OBJECTIVE 1: Reproduce the part of the GNMT quantization notebook starting at "(1): LSTM(2048, 1024, batch_first=True)" and ending at "(1): EltwiseAdd()".
** Begin PAGE EXTRACT **
We're creating modules for operations that were invoked directly in the `forward` function in the original code. This enables Distiller to detect these operations and replace them with quantized counterparts.


## Loading the model

In [2]:
import torch
import torch.nn as nn
import distiller
from distiller.modules import DistillerLSTM
from distiller.quantization import PostTrainLinearQuantizer
from ast import literal_eval
from itertools import zip_longest
from copy import deepcopy

from seq2seq import models
from seq2seq.inference.inference import Translator
from seq2seq.utils import AverageMeter
import subprocess
import os
import seq2seq.data.config as config
from seq2seq.data.dataset import ParallelDataset
import logging
from seq2seq.utils import AverageMeter
# Import utilities from the example:
from translate import grouper, write_output, checkpoint_from_distributed, unwrap_distributed
from itertools import takewhile
from tqdm import tqdm
import logging
logging.disable(logging.INFO)  # Disables mlperf output

import warnings
warnings.filterwarnings(action='default', module='distiller.quantization')
warnings.filterwarnings(action='default', module='distiller.quantization.range_linear')

In [3]:
# Define some constants
batch_first=True
batch_size=128
beam_size=10
cov_penalty_factor=0.1
dataset_dir='./data'
input='./data/newstest2014.tok.clean.bpe.32000.en'
len_norm_const=5.0
len_norm_factor=0.6
max_seq_len=80
model='model_best.pth'
output='output_file'
print_freq=1
reference='./data/newstest2014.de'

In [4]:
# Loading the model
checkpoint = torch.load('./model_best.pth', map_location={'cuda:0': 'cpu'})
vocab_size = checkpoint['tokenizer'].vocab_size
model_config = dict(vocab_size=vocab_size, math=checkpoint['config'].math,
                    **literal_eval(checkpoint['config'].model_config))
model_config['batch_first'] = batch_first
model = models.GNMT(**model_config)

In [5]:
state_dict = checkpoint['state_dict']
if checkpoint_from_distributed(state_dict):
    state_dict = unwrap_distributed(state_dict)

model.load_state_dict(state_dict)
torch.cuda.set_device(0)
model = model.cuda()
model.eval()

GNMT(
  (encoder): ResidualRecurrentEncoder(
    (rnn_layers): ModuleList(
      (0): LSTM(1024, 1024, batch_first=True, bidirectional=True)
      (1): LSTM(2048, 1024, batch_first=True)
      (2): LSTM(1024, 1024, batch_first=True)
      (3): LSTM(1024, 1024, batch_first=True)
    )
    (dropout): Dropout(p=0.2)
    (embedder): Embedding(32317, 1024, padding_idx=0)
    (eltwiseadd_residuals): ModuleList(
      (0): EltwiseAdd()
      (1): EltwiseAdd()
    )
  )
  (decoder): ResidualRecurrentDecoder(
    (att_rnn): RecurrentAttention(
      (rnn): LSTM(1024, 1024, batch_first=True)
      (attn): BahdanauAttention(
        (linear_q): Linear(in_features=1024, out_features=1024, bias=False)
        (linear_k): Linear(in_features=1024, out_features=1024, bias=False)
        (dropout): Dropout(p=0)
** End PAGE EXTRACT **
** Begin SUPPLIED DATA **
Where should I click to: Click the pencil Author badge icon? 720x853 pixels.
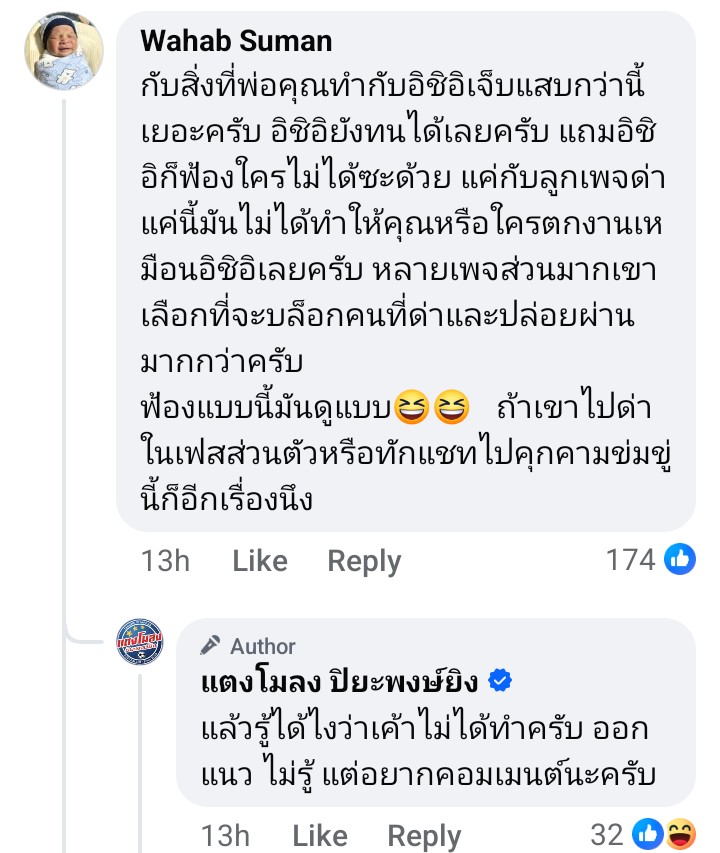pos(210,645)
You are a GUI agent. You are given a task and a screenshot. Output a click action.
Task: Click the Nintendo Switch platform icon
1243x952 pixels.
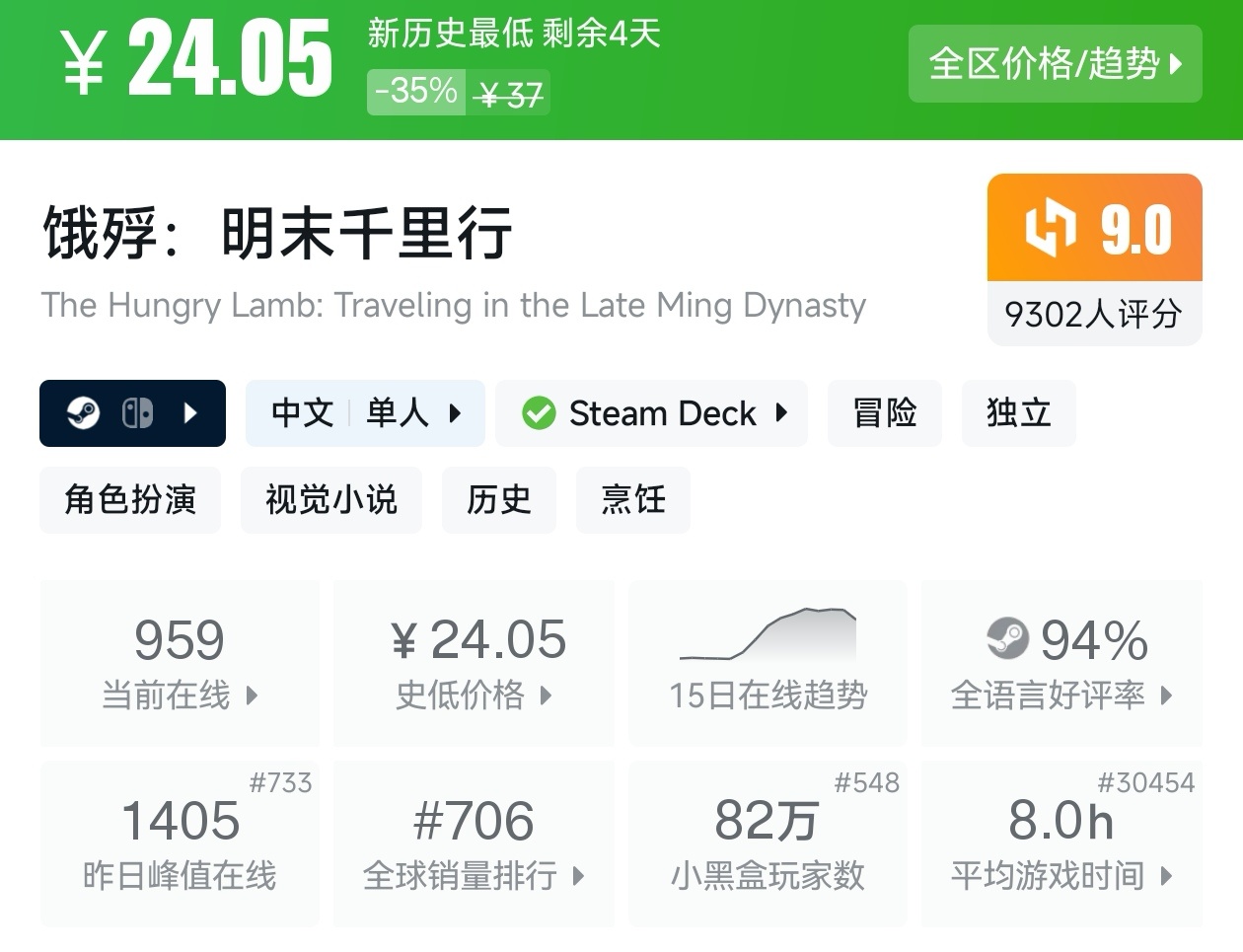click(137, 413)
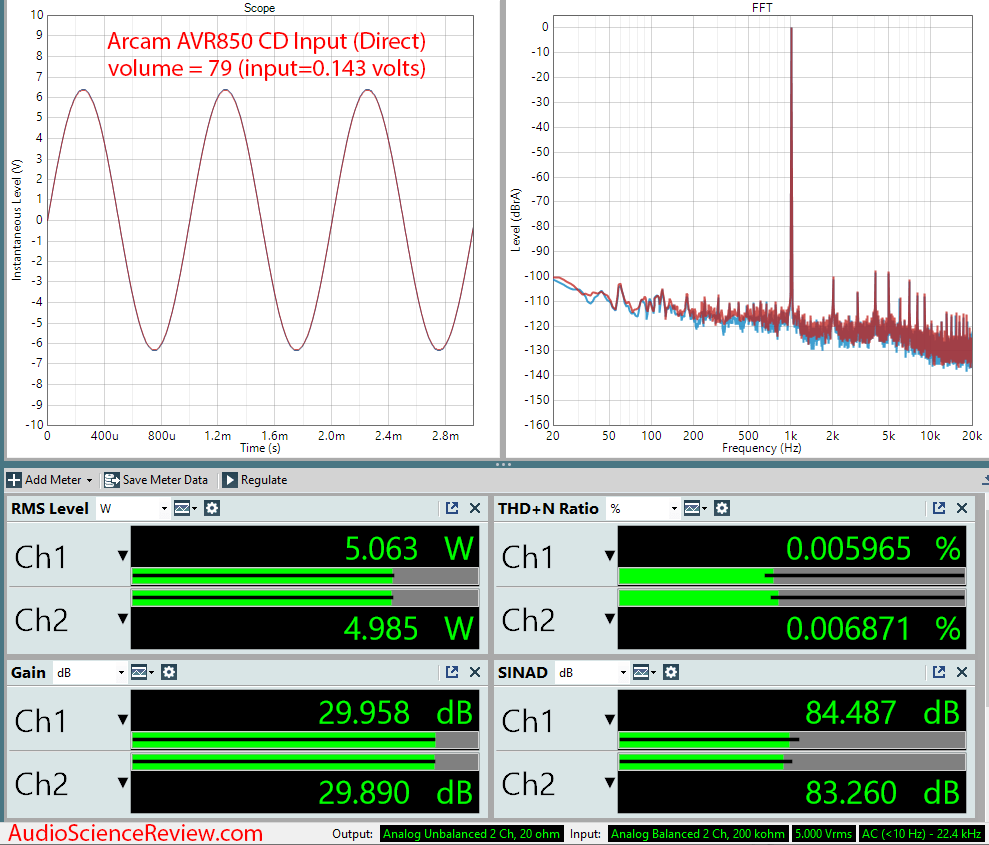Pop out the Gain meter panel

[452, 673]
** End SUPPLIED DATA **
OBJECTIVE 2: Duplicate every line of the entries above word for word, leaving the pictures out.

TASK OUTPUT 1:
(1): LSTM(2048, 1024, batch_first=True)
      (2): LSTM(1024, 1024, batch_first=True)
      (3): LSTM(1024, 1024, batch_first=True)
    )
    (dropout): Dropout(p=0.2)
    (embedder): Embedding(32317, 1024, padding_idx=0)
    (eltwiseadd_residuals): ModuleList(
      (0): EltwiseAdd()
      (1): EltwiseAdd()

TASK OUTPUT 2:
Where should I click to: Click the pencil Author badge icon? 720x853 pixels.
pos(210,645)
You are a GUI agent. You are given a task and a screenshot. Output a click action.
Task: Click the Nintendo Switch platform icon
1243x952 pixels.
click(137, 413)
Pop out the Gain meter panel

[452, 673]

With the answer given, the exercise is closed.